Paolo estaba llorando. Aferró la mano de Costanza y empezó a besársela:
- ¡Vuecencia era la alegría del baroncito, no se lo tome a mal, mucho la quería! -le decía sujetándole la mano. Costanza miraba hipnotizada el resplandor de los brillantes del anillo de su madre en la mano temblorosa del fiel cochero. De repente, tuvo una iluminación: recordó un detalle que le había pasado inadvertido durante su visita al padre Puma, y se estremeció. Paolo lo notó y pensó que Costanza temía a las malas lenguas-. Vuecencia no se preocupe de la gente. Las paredes tienen ojos y oídos, y hasta boca, pero también saben cuándo hay que tener la boca cerrada. Y sangre Safamita la tienen los tres. La baronesa estaba enamorada del baroncito, como loca, y mucho por los Safamita se sacrificó.
Costanza ya no le escuchaba, tenía la cabeza en otra parte. El padre Puma le había dicho: «Tú eres tan Safamita como tus hermanos». Una amarga verdad, sólo por él conocida.
Tenía que hablar con Amalia, antes de que Paolo se le adelantara.
- Amalia, quién sabe cómo serán los hijos de Giacomo. Sólo conocemos a los dos mayores.

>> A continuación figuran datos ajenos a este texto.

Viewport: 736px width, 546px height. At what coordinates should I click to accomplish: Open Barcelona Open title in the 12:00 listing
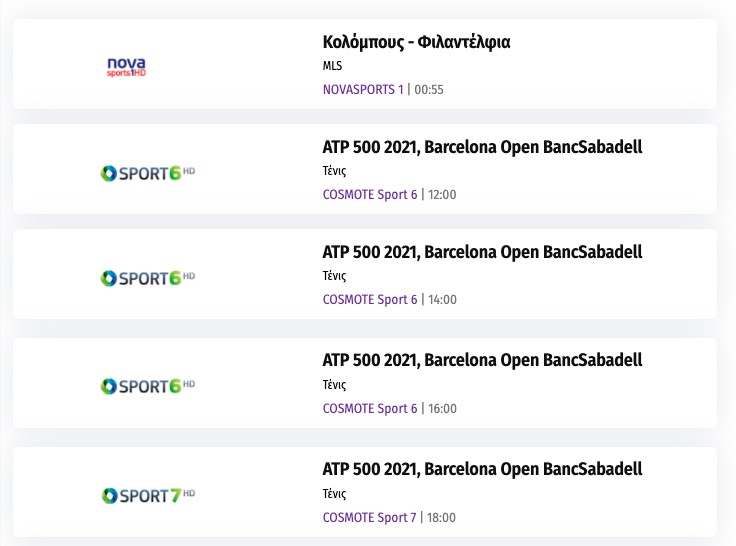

- Me han dicho que son guapos y de pelo claro, como la baronesa Adelaide -contestó Amalia.
- Quién sabe si tendrán seis dedos en los pies, o cinco -Costanza dejó caer la frase como una trampa.
- ¿Y cómo se le ocurre hacerme esa pregunta? -exclamó Amalia.
- ¿Es que tú lo sabes?
- Claro que lo sé, se lo pregunté a la madre de la nodriza: sólo uno tuvo seis y el cirujano le cortó el que sobraba, como le hicieron a Giacomo; pobrecillo, lo que lloró, pero recién nacido estaba, chiquitín chiquitín era aquel dedo -contestó Amalia, complacida.
- ¿Y a Stefano también se lo cortaron?
- Rosa Vinciguerra me decía que también a él se lo cortaron, pero que no lloró tanto como Giacomo; era muy bueno Stefano, nunca lloraba cuando se caía y se hacía daño, ni siquiera cuando se arañó la pierna al caerse de un algarrobo… -Amalia contaba consejas de cuando Stefano era niño (las habían repetido tantas veces que se habían convertido en parte de la memoria común de las nodrizas) y hablaba, hablaba sin parar Amalia, convencida de que esas consejas consolarían a Costanza, pero ésta no la escuchaba. Ahora, solamente ahora, conocía la verdad. Veía a su madre como era: una mujer frágil y apasionada, arraigada en su marido como un convólvulo en una encina, inseparable y dependiente de él. Sabía que había pecado, y por eso no había sido capaz de quererla. Y sin embargo, ella, Costanza, era hija del amor, a diferencia de sus hermanos. Así era la vida, las cosas ocurren, y no siempre como debieran.
Costanza pensaba con ternura en aquel joven irlandés que había intentado informarse acerca de ella; tal vez su padre había mandado a su hijo a localizarla. Su padre. Pero no lo sentía como tal y no deseaba conocerlo. Le iba invadiendo una imperceptible sensación de bienestar que poco a poco se agrandaba y le daba la paz. «Tú debes amarte», le decía su padre. Y Costanza -consciente de sí misma y de su diversidad- sentía crecer en ella, vacilante, el deseo de conocerse y de amarse. Se sentía libre.
Stefano le inspiraba mucha pena, había muerto sin saber, mientras que Giacomo le provocaba la misma repulsa que el verdadero padre de su hermano.
En los años sucesivos, su hermano no hizo nada para acercarse a ella y Costanza dejó las cosas como estaban. Los hijos de Giacomo crecieron sin conocer a aquella única tía Safamita. Las rarísimas ocasiones en las que en casa se hablaba de ella, la llamaban con su título, de modo que los sobrinos y sus hijos, y los hijos de éstos, olvidaron su nombre: era, simplemente, «la tía marquesa», una mala persona.